Presidio (Origin from Latin praesidium ‘protection, garrison’) helps to ensure sensitive data is properly managed and governed. It provides fast identification and anonymization modules for private entities in text and images such as credit card numbers, names, locations, social security numbers, bitcoin wallets, US phone numbers, financial data and more.


In [4]:
pip install presidio_analyzer

Note: you may need to restart the kernel to use updated packages.


#### Simple flow
A simple call to Presidio Analyzer:

In [6]:
from presidio_analyzer import AnalyzerEngine

text = "His name is Mr. Jones and his phone number is 212-555-5555"

analyzer = AnalyzerEngine()
analyzer_results = analyzer.analyze(text=text, language="en")

print(analyzer_results)

[type: PERSON, start: 16, end: 21, score: 0.85, type: PHONE_NUMBER, start: 46, end: 58, score: 0.75]


### Example 1: Deny-list based PII recognition

in this example, I will pass a short list of tokens which should be marked as PII if detected. First, let's define the tokens we want to treat as PII. In this case it would be a list of titles:


In [7]:
titles_list = [
    "Sir",
    "Ma'am",
    "Madam",
    "Mr.",
    "Mrs.",
    "Ms.",
    "Miss",
    "Dr.",
    "Professor",
]

Second, let's create a **PatternRecognizer** which would scan for those titles, by passing a deny_list:

In [8]:
from presidio_analyzer import PatternRecognizer

titles_recognizer = PatternRecognizer(supported_entity="TITLE", deny_list=titles_list)

In [9]:
## Calling our recognizer directly
text1 = "I suspect Professor Plum, in the Dining Room, with the candlestick"
result = titles_recognizer.analyze(text1, entities=["TITLE"])
print(f"Result:\n {result}")

Result:
 [type: TITLE, start: 10, end: 19, score: 1.0]


I can add another List od recognizers used by the Presidio **AnalyzerEngine**

In [10]:
from presidio_analyzer import AnalyzerEngine

analyzer = AnalyzerEngine()
analyzer.registry.add_recognizer(titles_recognizer)

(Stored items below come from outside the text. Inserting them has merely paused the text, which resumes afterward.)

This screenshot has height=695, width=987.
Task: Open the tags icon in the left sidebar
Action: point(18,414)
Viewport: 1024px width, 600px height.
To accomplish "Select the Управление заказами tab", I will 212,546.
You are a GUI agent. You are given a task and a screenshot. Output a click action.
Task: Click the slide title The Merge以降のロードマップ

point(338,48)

**LEARNING POINT** - here, at initialization, Presidio loads all available recognizers, including the NLPEngine used to detect enitites, and extract tokens, lemmas and other linguistic features.

In [12]:
results = analyzer.analyze(text =text1, language="en")
print("Results : ")
print(results)

Results : 
[type: TITLE, start: 10, end: 19, score: 1.0, type: PERSON, start: 20, end: 24, score: 0.85]


In [13]:
print("Identified these PII entities:")
for result in results:
    print(f"- {text1[result.start:result.end]} as {result.entity_type}")

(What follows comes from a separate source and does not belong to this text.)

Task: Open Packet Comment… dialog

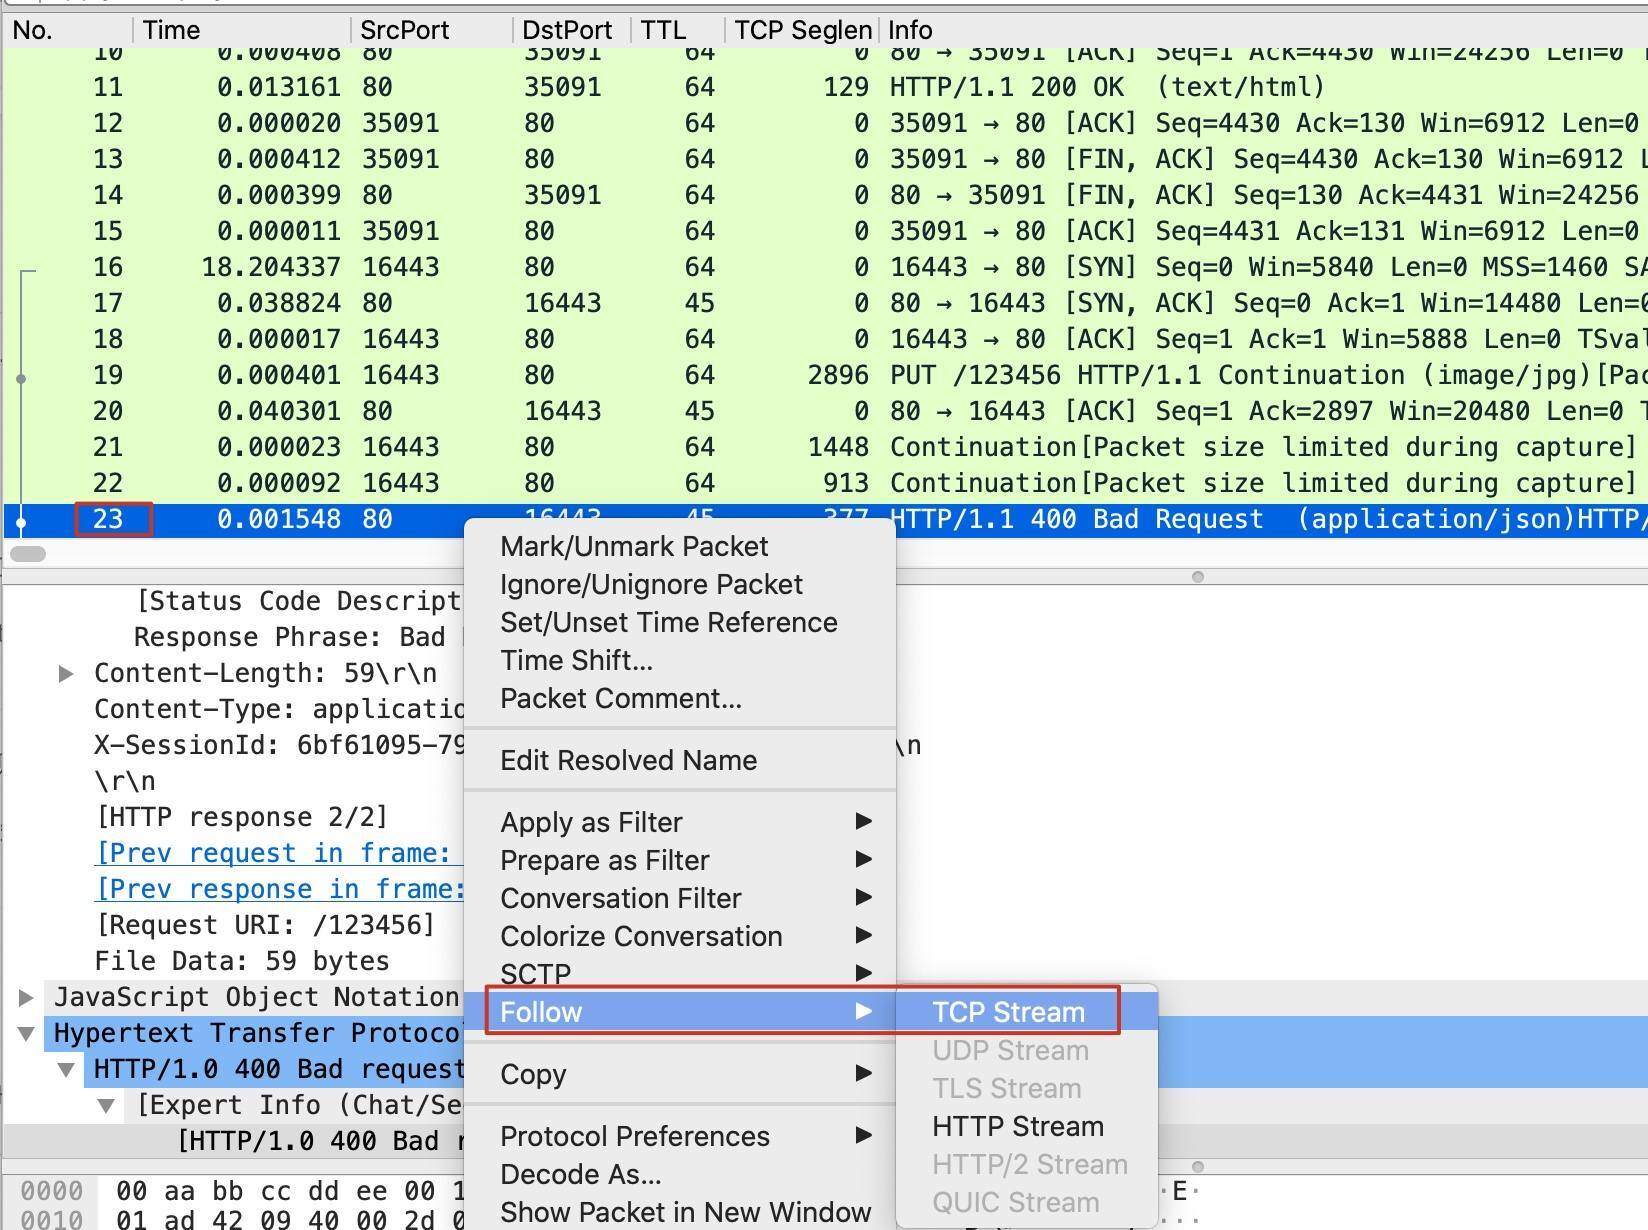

Identified these PII entities:
- Professor as TITLE
- Plum as PERSON


As expected, both the name "Plum" and the title were identified as PII.

### Example 2: Regular-expressions based PII recognition

This is another simple recognizer we can add is based on regular expressions.

In [16]:
from presidio_analyzer import Pattern, PatternRecognizer

# Define the regex pattern in a Presidio `Pattern` object:
numbers_pattern = Pattern(name="numbers_pattern", regex="\d+", score=0.5)

# Define the recognizer with one or more patterns
number_recognizer = PatternRecognizer(
    supported_entity="NUMBER", patterns=[numbers_pattern]
)

text2 = "I live in 510 Broad st."

numbers_result = number_recognizer.analyze(text=text2, entities=["NUMBER"])

print("Result:")
print(numbers_result)

Result:
[type: NUMBER, start: 10, end: 13, score: 0.5]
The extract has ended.